**PROBLEM DESCRIPTION:**
Copy each line of the data that has "attachment" in it.

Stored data
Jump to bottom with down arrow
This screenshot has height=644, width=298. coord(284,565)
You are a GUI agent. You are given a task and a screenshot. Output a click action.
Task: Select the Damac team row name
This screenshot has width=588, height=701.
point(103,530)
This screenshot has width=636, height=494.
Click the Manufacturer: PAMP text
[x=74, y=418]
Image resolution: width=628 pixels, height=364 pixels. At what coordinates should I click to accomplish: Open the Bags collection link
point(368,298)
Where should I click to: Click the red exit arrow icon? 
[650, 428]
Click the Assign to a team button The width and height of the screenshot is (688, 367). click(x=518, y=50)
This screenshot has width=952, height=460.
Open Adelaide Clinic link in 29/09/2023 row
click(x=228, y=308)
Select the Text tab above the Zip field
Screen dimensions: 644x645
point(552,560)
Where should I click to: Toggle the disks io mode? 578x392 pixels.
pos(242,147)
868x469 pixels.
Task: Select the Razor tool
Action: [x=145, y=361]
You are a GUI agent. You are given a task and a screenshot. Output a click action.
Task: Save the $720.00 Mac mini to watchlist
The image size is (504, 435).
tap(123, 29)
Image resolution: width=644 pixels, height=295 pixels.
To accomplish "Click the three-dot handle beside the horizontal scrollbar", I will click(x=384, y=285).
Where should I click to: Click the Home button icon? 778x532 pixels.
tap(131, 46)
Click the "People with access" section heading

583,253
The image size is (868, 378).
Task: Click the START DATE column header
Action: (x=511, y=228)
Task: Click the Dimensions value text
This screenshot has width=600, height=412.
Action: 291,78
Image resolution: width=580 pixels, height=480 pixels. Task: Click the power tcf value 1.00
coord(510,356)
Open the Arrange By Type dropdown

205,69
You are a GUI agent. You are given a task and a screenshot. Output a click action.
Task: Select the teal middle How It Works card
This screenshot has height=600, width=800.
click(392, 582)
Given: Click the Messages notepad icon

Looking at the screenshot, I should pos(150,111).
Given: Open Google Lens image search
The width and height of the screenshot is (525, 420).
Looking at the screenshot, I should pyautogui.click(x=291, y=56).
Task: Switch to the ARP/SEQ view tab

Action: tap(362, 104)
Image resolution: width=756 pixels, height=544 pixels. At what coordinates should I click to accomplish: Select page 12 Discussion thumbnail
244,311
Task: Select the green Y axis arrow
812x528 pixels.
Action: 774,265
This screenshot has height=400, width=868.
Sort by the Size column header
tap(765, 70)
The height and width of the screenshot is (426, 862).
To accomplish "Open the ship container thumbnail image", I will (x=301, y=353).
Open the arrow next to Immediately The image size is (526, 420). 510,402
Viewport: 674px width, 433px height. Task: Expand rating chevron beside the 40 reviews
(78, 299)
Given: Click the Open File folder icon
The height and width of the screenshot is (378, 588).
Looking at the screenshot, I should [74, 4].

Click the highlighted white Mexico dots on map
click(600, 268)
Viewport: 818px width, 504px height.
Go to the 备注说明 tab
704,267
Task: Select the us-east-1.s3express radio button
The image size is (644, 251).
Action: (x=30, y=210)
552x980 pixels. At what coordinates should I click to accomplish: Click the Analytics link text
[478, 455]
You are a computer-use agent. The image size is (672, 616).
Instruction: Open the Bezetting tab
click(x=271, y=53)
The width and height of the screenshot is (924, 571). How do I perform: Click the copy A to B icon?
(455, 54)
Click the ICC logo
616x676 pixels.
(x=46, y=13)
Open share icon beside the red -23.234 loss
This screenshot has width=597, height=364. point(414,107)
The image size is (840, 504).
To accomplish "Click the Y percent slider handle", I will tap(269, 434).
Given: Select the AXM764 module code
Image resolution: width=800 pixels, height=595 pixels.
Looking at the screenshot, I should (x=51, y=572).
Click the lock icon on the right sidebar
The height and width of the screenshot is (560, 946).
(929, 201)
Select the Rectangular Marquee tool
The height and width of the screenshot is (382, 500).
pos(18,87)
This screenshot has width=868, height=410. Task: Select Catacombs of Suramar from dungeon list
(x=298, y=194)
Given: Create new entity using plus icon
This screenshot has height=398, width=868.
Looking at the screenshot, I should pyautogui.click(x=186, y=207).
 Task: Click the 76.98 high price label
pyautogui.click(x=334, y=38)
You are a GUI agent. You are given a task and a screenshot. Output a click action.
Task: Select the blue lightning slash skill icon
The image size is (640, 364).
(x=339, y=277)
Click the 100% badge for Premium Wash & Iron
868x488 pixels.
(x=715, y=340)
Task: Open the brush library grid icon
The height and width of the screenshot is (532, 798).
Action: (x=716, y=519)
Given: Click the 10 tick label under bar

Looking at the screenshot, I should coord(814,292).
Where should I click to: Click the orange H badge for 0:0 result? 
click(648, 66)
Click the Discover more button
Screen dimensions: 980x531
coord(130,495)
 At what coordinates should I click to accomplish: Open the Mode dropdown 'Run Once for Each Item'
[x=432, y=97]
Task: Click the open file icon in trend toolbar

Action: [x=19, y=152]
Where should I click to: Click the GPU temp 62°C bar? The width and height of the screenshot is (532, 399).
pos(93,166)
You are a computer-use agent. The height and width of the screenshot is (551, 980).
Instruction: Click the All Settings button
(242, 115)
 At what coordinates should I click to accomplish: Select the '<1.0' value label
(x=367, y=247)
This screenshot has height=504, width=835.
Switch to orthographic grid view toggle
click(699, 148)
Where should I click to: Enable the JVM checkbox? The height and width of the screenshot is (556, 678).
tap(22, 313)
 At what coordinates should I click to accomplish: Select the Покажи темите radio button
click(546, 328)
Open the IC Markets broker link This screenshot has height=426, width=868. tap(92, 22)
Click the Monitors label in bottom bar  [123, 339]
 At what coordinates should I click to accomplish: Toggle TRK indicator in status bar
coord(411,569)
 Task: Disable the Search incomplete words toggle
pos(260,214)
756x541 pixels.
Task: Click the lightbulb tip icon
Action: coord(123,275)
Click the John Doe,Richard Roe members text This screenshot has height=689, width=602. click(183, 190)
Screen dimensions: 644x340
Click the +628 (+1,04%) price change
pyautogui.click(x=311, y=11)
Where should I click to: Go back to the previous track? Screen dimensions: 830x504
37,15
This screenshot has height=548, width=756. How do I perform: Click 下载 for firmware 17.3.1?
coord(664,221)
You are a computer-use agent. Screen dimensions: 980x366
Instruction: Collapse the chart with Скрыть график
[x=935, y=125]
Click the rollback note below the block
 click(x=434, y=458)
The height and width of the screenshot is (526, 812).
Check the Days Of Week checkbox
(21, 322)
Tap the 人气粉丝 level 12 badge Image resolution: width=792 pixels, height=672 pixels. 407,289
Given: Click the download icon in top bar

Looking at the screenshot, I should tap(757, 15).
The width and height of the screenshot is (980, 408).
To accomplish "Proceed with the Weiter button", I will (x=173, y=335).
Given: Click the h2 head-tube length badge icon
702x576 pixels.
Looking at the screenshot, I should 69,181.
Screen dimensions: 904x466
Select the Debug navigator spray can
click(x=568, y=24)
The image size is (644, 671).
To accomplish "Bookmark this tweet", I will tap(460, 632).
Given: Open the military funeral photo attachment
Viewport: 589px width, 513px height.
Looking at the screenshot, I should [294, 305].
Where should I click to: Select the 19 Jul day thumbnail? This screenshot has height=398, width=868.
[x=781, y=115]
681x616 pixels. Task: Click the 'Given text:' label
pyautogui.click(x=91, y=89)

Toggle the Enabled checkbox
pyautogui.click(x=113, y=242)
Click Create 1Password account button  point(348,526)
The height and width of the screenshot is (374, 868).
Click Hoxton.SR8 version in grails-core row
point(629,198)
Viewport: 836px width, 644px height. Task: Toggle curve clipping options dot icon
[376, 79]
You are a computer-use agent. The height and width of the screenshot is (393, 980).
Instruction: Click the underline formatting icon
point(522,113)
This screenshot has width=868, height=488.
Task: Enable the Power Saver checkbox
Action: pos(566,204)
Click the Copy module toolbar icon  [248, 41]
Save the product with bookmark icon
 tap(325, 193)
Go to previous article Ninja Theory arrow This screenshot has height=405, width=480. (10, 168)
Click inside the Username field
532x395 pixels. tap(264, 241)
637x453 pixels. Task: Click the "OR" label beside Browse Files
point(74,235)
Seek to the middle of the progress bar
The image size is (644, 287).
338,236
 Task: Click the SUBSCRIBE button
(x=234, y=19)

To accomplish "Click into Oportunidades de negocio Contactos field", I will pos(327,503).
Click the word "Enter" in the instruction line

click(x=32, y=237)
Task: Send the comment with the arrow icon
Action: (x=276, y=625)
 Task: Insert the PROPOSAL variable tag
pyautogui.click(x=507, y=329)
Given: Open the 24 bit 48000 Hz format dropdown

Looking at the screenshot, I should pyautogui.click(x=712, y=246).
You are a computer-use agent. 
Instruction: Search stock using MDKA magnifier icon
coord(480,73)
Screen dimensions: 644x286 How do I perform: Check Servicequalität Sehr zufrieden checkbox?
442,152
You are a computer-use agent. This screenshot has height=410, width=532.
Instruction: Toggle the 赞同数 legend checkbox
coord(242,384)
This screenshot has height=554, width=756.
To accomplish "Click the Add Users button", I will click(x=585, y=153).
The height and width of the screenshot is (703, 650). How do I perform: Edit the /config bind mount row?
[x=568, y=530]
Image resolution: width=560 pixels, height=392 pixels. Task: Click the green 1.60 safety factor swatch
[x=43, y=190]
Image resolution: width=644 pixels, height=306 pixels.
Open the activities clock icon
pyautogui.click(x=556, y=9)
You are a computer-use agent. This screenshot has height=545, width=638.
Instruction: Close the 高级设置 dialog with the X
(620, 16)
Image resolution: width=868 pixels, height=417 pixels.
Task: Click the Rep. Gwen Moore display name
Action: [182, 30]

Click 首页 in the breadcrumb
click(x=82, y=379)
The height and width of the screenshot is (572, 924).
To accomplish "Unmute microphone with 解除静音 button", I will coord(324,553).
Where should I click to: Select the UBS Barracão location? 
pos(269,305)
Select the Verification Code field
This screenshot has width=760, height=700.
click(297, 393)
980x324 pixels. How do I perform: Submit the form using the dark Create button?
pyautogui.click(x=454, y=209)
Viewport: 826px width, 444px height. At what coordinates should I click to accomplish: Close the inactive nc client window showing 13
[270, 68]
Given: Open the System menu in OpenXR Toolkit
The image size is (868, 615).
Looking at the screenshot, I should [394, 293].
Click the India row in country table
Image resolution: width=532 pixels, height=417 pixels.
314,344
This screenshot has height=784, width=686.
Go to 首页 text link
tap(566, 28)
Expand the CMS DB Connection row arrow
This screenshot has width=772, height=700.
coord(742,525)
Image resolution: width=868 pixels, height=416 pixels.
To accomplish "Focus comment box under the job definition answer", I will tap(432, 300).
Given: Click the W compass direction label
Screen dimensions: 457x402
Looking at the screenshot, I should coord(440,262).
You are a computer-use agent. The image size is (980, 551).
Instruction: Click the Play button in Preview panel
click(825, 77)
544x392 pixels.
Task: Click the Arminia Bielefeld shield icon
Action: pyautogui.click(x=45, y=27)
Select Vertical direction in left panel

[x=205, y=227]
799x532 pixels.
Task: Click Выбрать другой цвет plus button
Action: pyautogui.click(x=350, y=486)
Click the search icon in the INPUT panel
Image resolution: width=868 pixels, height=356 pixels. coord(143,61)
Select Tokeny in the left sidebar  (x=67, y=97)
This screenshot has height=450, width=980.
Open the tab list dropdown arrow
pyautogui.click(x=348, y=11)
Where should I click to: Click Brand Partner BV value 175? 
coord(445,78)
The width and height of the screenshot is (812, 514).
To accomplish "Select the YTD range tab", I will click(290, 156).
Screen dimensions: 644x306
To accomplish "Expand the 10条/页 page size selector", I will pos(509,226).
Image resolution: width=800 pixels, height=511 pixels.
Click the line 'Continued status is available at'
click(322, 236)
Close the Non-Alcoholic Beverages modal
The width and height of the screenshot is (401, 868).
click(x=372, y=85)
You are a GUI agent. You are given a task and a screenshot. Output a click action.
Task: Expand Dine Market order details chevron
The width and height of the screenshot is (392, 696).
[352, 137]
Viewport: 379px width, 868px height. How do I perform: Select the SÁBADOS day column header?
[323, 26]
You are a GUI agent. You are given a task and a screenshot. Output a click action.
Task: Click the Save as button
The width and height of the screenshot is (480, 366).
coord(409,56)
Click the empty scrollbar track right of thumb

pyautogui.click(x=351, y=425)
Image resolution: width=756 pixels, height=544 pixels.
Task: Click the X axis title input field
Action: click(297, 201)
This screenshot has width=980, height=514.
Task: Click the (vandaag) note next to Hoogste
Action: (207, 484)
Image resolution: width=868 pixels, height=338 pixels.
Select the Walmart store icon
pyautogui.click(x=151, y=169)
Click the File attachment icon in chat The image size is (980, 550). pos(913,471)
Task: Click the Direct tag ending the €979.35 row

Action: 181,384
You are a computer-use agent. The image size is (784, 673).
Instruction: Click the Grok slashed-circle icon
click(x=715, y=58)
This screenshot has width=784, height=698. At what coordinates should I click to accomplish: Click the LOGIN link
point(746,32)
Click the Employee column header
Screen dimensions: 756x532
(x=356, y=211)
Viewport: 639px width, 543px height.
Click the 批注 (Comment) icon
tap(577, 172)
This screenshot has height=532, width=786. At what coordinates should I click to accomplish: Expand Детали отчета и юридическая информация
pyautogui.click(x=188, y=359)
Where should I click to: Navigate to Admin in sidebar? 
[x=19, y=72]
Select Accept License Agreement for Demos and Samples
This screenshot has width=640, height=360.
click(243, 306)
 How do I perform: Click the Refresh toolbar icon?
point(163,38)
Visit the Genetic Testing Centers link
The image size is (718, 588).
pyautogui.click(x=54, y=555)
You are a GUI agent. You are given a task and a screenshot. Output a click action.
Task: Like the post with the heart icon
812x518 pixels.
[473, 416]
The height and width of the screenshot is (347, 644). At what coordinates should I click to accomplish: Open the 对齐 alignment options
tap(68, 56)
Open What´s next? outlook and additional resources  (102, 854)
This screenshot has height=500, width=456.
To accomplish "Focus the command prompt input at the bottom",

**ANSWER TO THIS EXERCISE:**
Given: Open the military funeral photo attachment
Click the File attachment icon in chat The image size is (980, 550). pos(913,471)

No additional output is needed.